Sunday, March 23, 2008

Out-of-process memoization using memcached.

This is my humble recognition of memcached (“a high-performance, distributed memory object caching system”) usefulness. It is not a language or platform dependent tool, so do not overlook it just because I tend to talk about Python or Java.

Last weeks I have been fixing a lot of small bugs on a legacy application. After solving most of them, a challenging problem remained: Lots of database-intensive computations were taking too much time to complete. Where "too much time" == 48 hours. Some people suggested me to rewrite all that part of the application, but that was impractical with all the pressure of getting it done in one or two days. And it was the wrong solution, as explained at the end of this post.

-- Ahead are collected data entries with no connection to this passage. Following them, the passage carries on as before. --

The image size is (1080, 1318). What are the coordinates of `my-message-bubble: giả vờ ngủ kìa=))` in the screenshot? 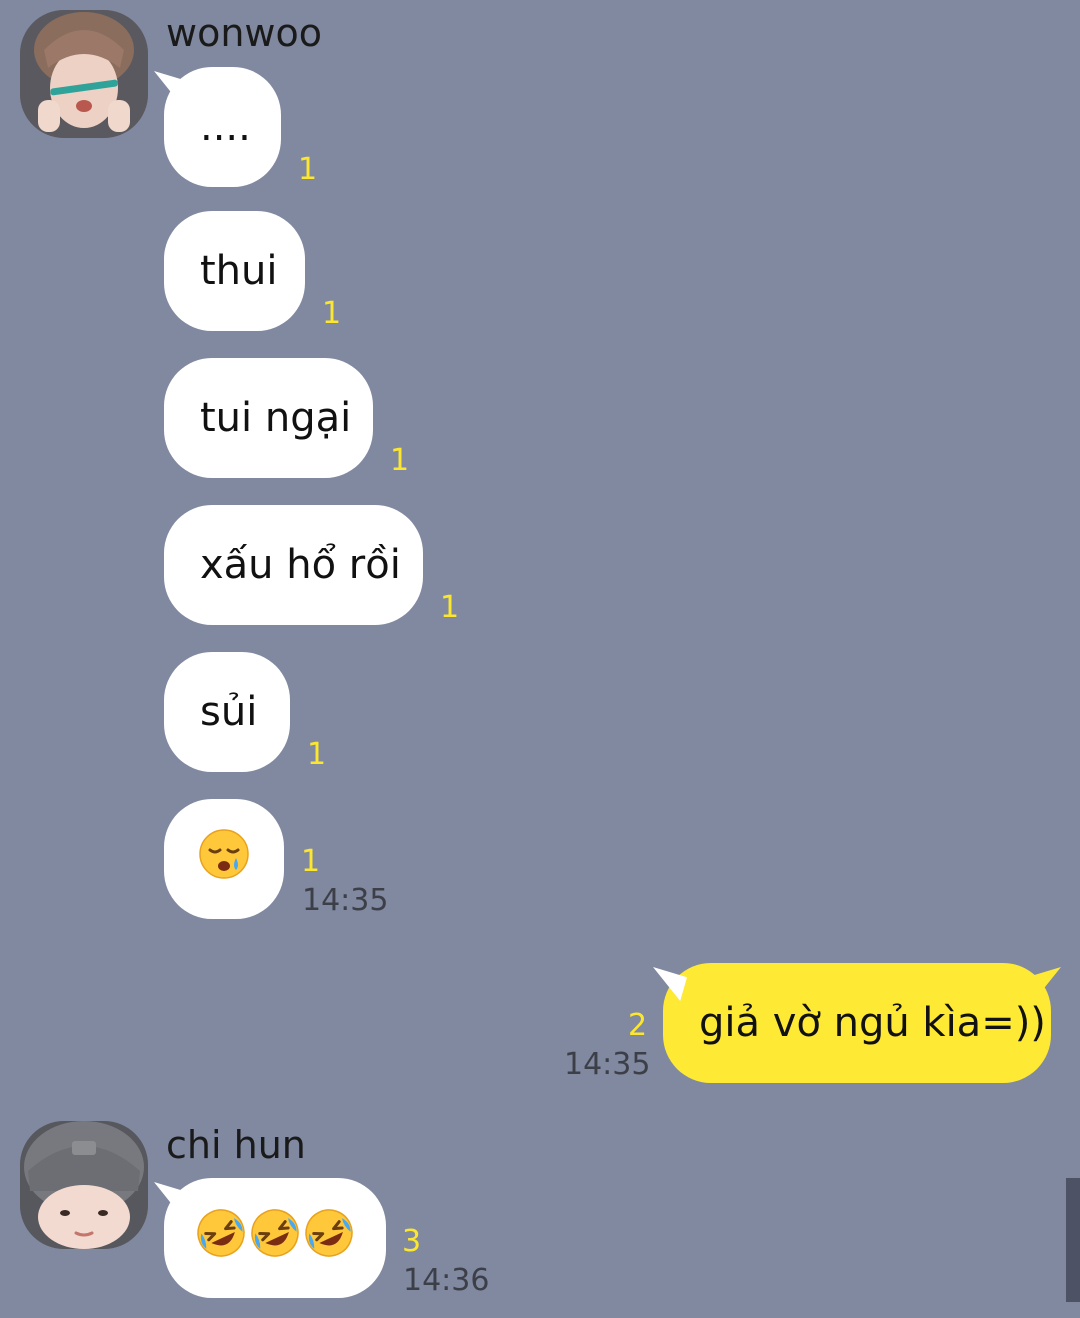 It's located at (857, 1023).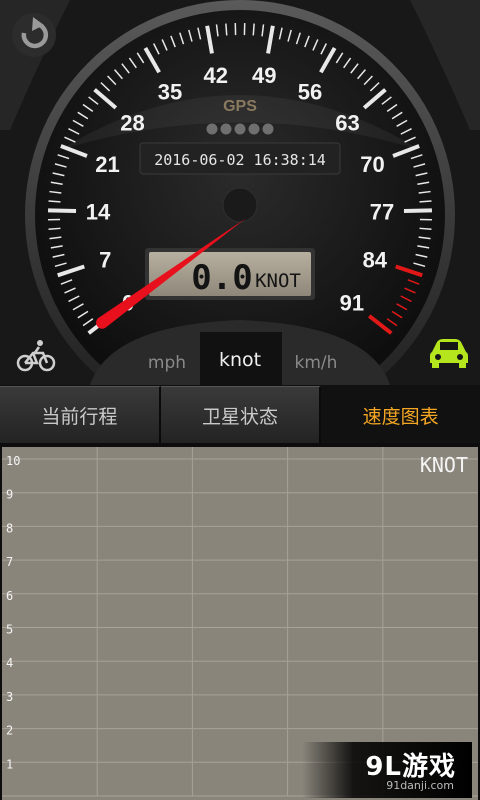 This screenshot has width=480, height=800. I want to click on chart-y-tick-label: 5, so click(10, 630).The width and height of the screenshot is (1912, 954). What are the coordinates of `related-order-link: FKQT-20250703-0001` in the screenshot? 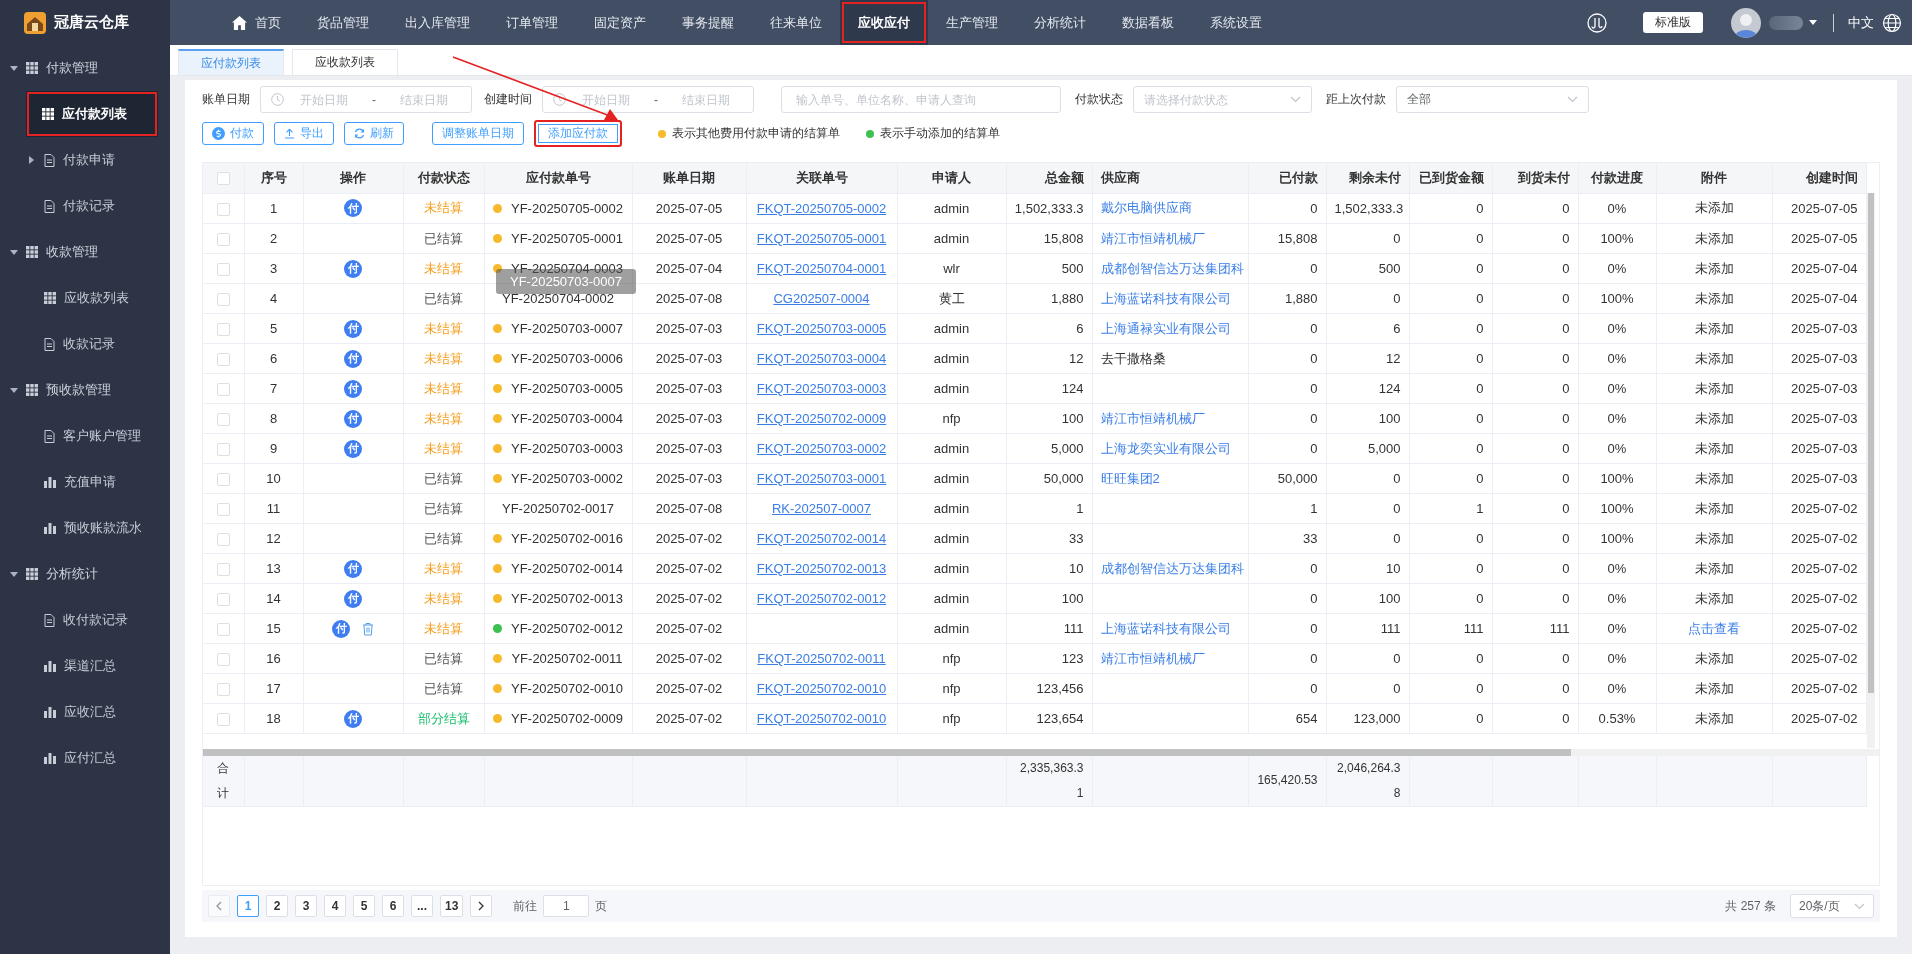 It's located at (822, 478).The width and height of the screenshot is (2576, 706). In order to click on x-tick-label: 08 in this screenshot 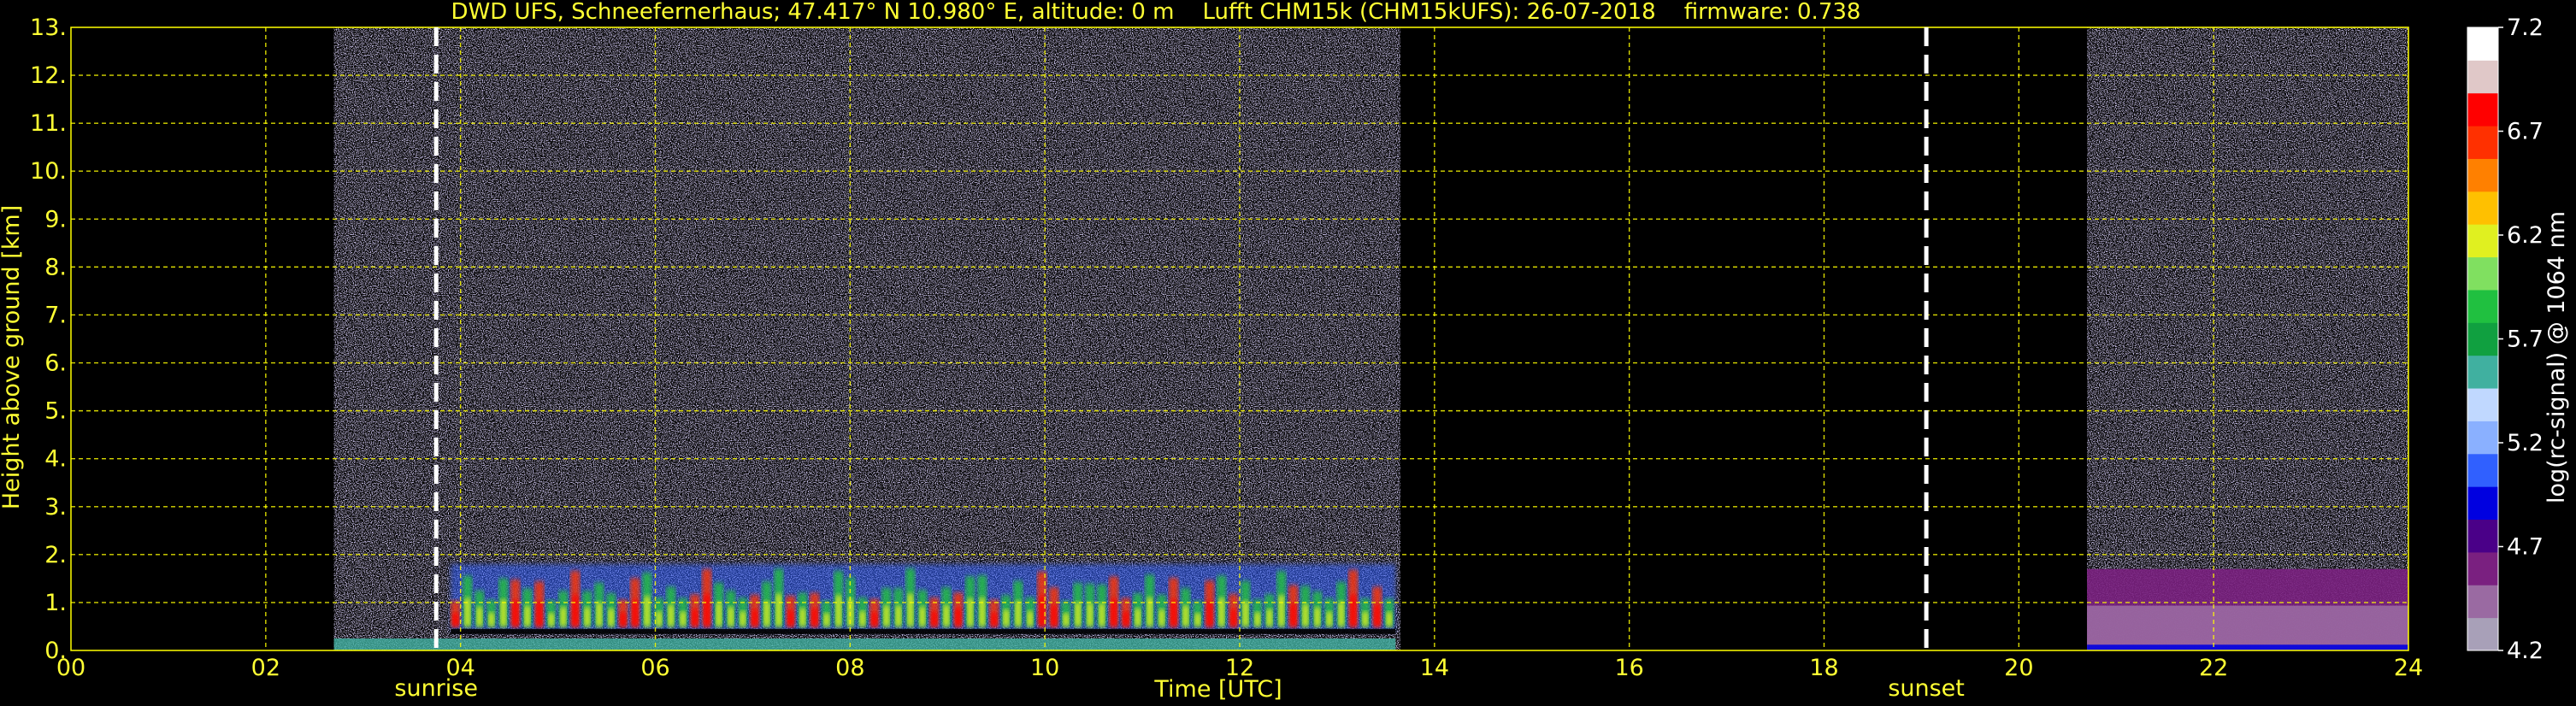, I will do `click(850, 668)`. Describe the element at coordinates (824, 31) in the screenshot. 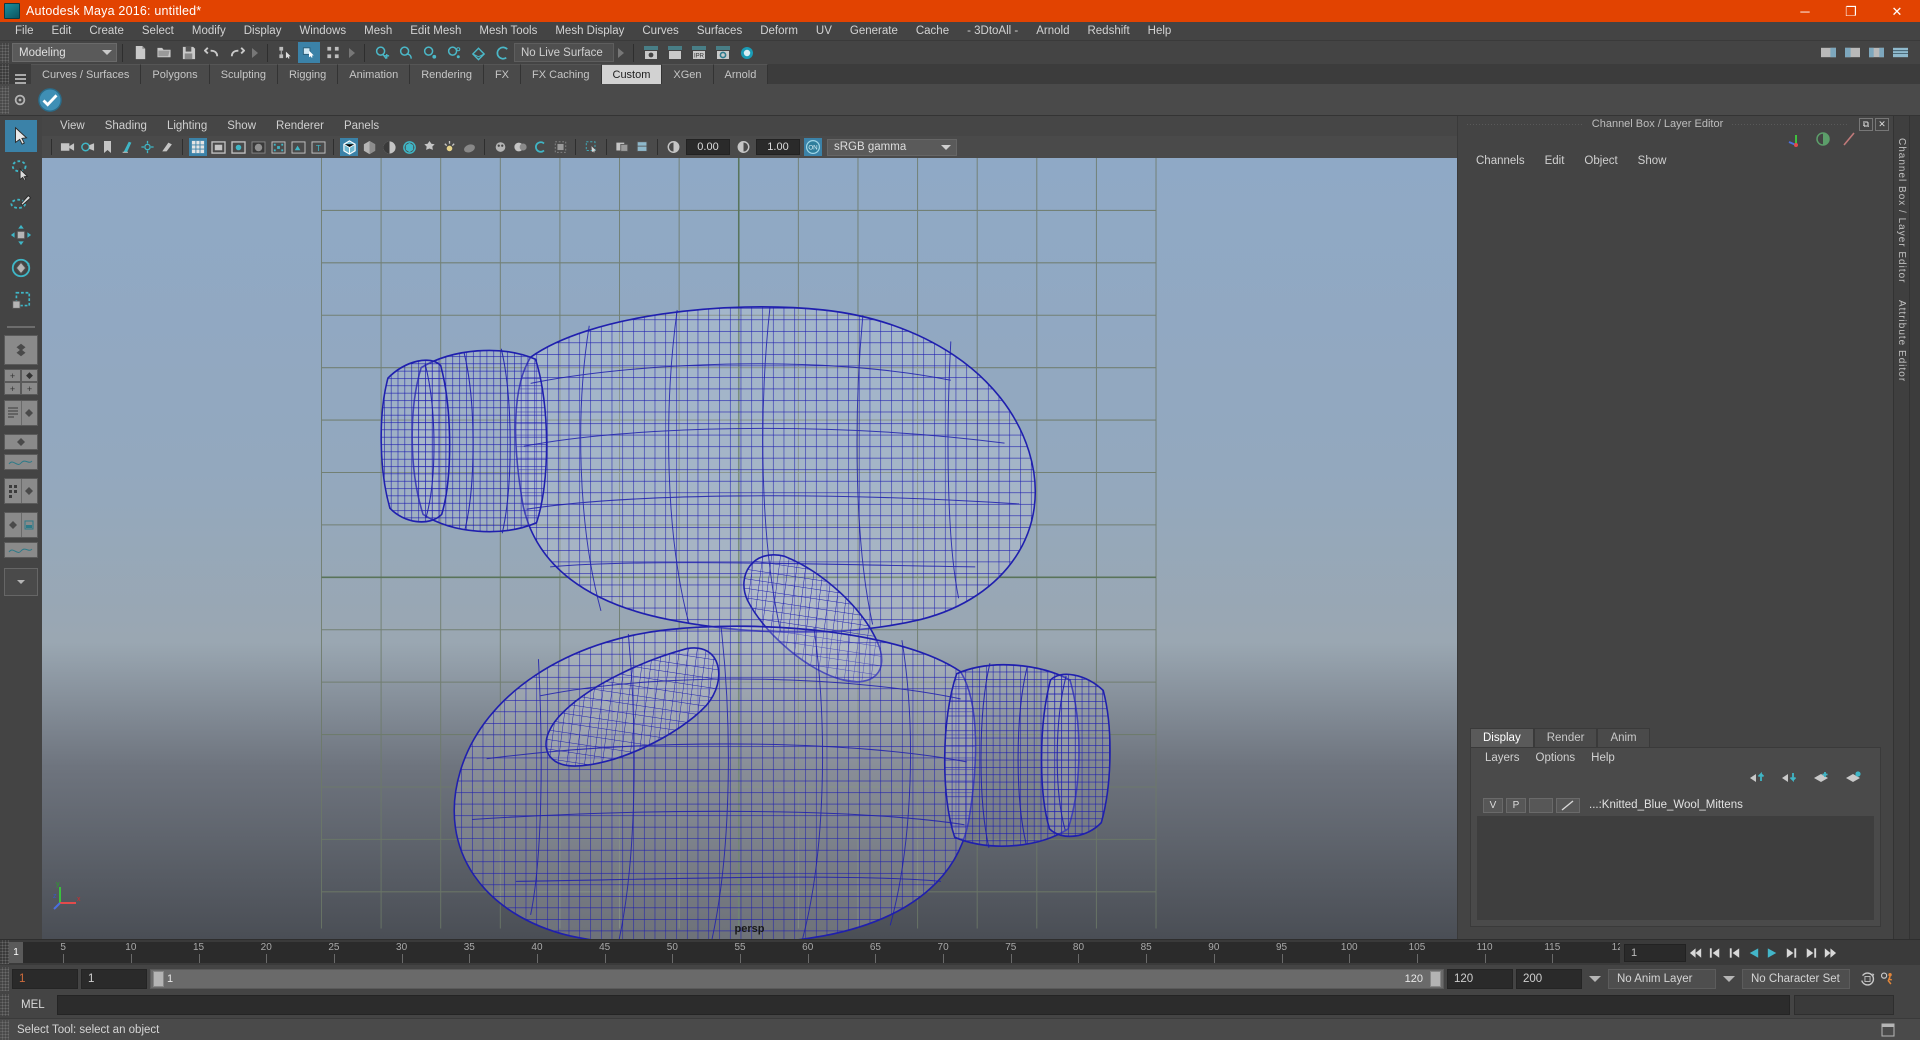

I see `menu-item-uv: UV` at that location.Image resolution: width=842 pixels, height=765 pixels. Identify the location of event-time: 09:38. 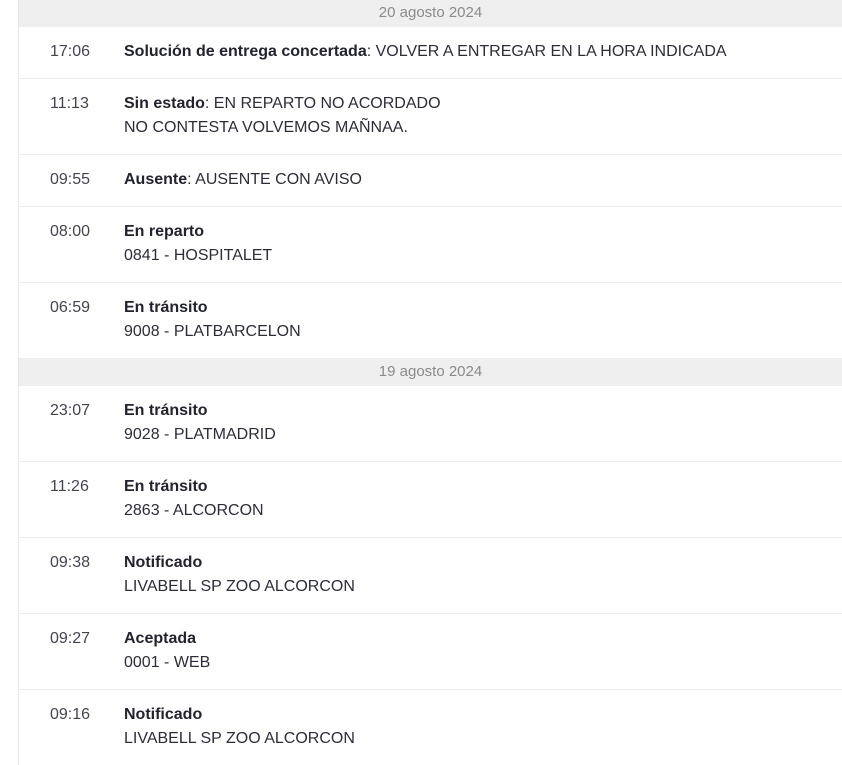
(70, 562).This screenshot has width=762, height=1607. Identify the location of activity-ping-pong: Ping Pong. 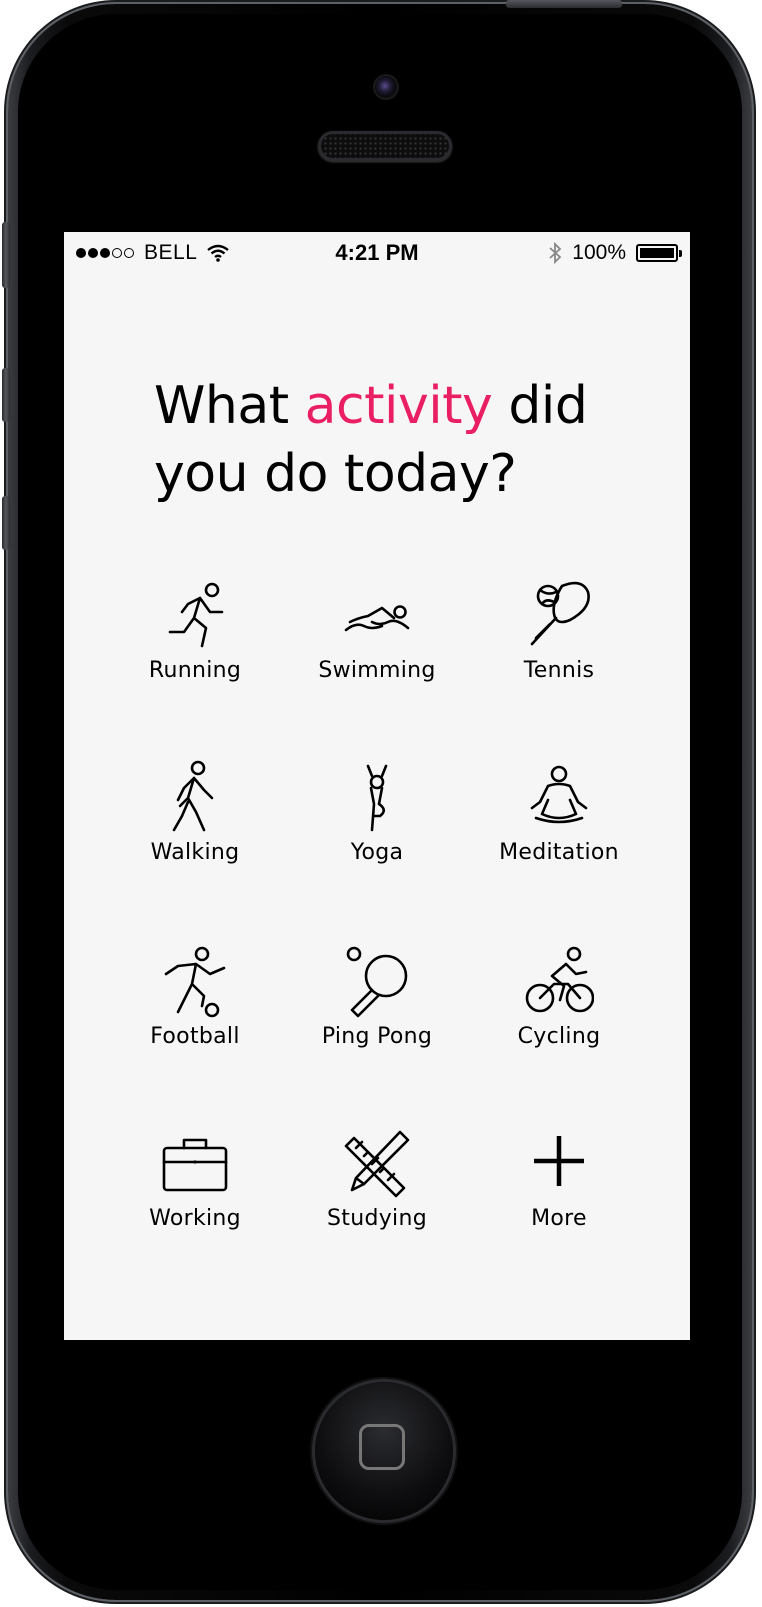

So after a bit of research and profiling, I identified two critical points. One was solved by carefully rewriting a lot of SQL queries into just one or two, while modifying the program as little as possible.

The other problem was the program repeatedly computing the same thing over and over. It resembled the naive recursive fibonacci algorithm:

def fib(n):
if n == 1 or n == 2: return 1
return fib(n - 1) + fib(n - 2)

Of course, this is easy to solve adding memoization to the fib routine:

fibs = {1: 1, 2: 1}
def fib(n):
if n in fibs:
return fibs[n]
else:
result = fib(n - 1) + fib(n - 2)
fibs[n] = result
return result

My problem when applying this kind of solution was memory space: I feared running out of it, considering the amount of data processed by the program. In the end, I would have to program a little cache subsystem and deal with the feared global state. Or dig into the inner deeps of the system changing a lot of method signatures to pass the damn state along.

But I didn't. I just plugged a java memcached client library, surrounded the computation routine with code very similar to the second fibonacci example, fired a memcached instance on the development server, and it went way faster.

Now everybody is happy, including myself for not having to reimplement the whole computation. Rewriting code from scratch is tempting when nobody understand the existing one anymore. But we tend to underestimate the amount of work behind that unintelligible pieces of code. Much of their ugliness comes from covering a lot of corner cases. Coming with a new, shiny piece of code may not be that hard, but it will be buggy, until it passes a great deal of testing. If we can not understand the existing code, we can hardly thoroughly test the new one, just because we are not understanding all the corner cases. Only after we really understand the ugly code, we can write a better version from scratch. That was not my case.

Just for the record, the computation now takes 3 hours, for a 15x speed improvement :).

Saturday, March 8, 2008

How to Demotivate Me at Work

This a condensed list of things I hate, collected from the past five years of work for multiple software companies. In no special order:

  • Always assign me to projects where I am the only developer.

  • Throw me at unfinished projects where the single developer left the company.

  • Throw me at projects where the massive pre-existent accidental complexity (e.g, stupid technological infrastructure) never gets out of the way.

  • Put technical decision-making on non-technical people's hands.

  • Throw me at crappy, badly “finished” projects that no one understand anymore, just after a critical “milestone” happened (such as a very very angry customer, or a last-minute disaster). Bonus points for letting me solve them without help of other programmers. Add even more extra points for no help from other human beings at all.

  • Move me from project to project, without getting anything really finished.

  • Put more attention on how do I work than on what I produce.

Disclaimer: This is not a targeted critic against my current employer (or an specific past employer). As far as I know, this kind of shit happens, almost everywhere. But I would really like to work on a different world. Can we change it?

Sunday, March 2, 2008

Reading a Binary File on Ruby

No, it is not as simple as:

contents = IO.read(path_to_binary_file)

Because it does not work well on Windows platforms. You should do:

contents = open(path_to_binary_file, "rb") {|io| io.read }

Obviously, the key is the binary flag. It can not be passed to IO.read.

I learned this because a co-worker had a mysterious problem sending email attachments with rails. I was not able to help her (that IO.read never seemed suspicious to me), but once she found the solution, all became clear.

But you know, the real bug was she using Windows as a development platform, right?.

Update: Changed recipe to use open instead of IO.open. Thanks to Brian Hartin for pointing that in the comments.